DATA SUPPLIED ::

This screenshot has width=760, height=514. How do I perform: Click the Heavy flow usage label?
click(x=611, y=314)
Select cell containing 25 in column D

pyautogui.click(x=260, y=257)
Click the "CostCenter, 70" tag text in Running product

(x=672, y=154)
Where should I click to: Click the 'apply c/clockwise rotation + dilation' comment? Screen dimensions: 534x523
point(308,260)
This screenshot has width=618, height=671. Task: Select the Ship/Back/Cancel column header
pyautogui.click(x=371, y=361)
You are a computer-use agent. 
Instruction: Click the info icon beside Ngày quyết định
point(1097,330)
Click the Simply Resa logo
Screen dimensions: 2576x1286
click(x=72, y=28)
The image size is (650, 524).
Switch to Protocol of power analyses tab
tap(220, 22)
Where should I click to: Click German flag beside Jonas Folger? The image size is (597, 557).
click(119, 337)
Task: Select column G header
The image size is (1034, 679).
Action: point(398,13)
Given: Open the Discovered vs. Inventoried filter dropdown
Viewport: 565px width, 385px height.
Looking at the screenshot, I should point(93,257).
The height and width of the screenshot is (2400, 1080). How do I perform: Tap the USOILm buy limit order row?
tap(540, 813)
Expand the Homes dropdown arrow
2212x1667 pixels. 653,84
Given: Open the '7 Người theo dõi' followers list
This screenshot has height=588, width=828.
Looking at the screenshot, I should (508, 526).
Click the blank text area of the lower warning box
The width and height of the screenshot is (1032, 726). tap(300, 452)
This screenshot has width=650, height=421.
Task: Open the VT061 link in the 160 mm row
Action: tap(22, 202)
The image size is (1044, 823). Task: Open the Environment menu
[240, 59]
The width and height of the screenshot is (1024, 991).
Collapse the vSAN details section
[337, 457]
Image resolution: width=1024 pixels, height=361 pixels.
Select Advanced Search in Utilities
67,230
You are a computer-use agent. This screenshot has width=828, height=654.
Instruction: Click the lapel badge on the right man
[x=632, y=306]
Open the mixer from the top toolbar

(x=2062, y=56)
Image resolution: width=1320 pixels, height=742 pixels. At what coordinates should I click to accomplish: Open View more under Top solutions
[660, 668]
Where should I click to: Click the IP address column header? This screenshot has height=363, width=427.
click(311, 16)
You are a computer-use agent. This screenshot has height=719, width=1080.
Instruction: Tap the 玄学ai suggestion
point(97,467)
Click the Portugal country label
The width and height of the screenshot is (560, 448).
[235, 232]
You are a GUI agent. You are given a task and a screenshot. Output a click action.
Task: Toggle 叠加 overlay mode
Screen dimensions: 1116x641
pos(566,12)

PROBLEM STATEMENT ::
Collect each line above holding the string "agent".

SOLUTION ::
You are a computer-use agent. 
You are a computer-use agent. This screenshot has width=828, height=654.
You are a computer-use agent. This screenshot has height=719, width=1080.
You are a GUI agent. You are given a task and a screenshot. Output a click action.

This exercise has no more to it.